[Dataset entries]

◆ ◆ ◆ ◆ ◆

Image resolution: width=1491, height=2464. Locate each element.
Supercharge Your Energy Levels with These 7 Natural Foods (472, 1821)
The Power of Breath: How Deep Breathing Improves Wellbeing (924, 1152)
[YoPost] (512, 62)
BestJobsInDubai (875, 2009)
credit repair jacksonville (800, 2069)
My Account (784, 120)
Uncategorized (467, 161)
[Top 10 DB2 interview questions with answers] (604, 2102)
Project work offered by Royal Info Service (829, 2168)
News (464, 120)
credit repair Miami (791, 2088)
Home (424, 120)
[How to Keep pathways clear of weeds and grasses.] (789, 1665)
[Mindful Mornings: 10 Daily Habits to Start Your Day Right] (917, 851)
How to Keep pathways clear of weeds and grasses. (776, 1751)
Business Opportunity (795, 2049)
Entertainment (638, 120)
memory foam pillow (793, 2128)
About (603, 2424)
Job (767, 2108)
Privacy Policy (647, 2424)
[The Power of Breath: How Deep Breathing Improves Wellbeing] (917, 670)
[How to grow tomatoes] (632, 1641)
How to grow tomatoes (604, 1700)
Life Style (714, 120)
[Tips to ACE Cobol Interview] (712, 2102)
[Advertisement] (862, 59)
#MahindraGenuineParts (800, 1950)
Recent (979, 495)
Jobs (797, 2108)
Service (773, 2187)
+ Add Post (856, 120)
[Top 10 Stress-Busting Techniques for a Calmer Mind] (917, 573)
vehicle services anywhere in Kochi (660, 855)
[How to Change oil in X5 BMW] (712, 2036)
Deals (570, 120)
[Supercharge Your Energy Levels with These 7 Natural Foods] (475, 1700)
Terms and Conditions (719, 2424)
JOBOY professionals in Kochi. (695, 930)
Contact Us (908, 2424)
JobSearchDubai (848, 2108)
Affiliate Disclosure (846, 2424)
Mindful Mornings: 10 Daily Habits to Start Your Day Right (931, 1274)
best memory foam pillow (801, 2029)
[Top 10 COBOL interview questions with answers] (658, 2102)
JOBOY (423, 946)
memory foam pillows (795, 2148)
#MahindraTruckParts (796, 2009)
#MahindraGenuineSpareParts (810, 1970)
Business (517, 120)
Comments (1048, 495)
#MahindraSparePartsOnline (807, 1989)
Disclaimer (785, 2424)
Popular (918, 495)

◆ ◆ ◆ ◆ ◆

Your goal:
Count the lines in the records above that contain the word "Levels", and give only the number.

Solution for this problem:
2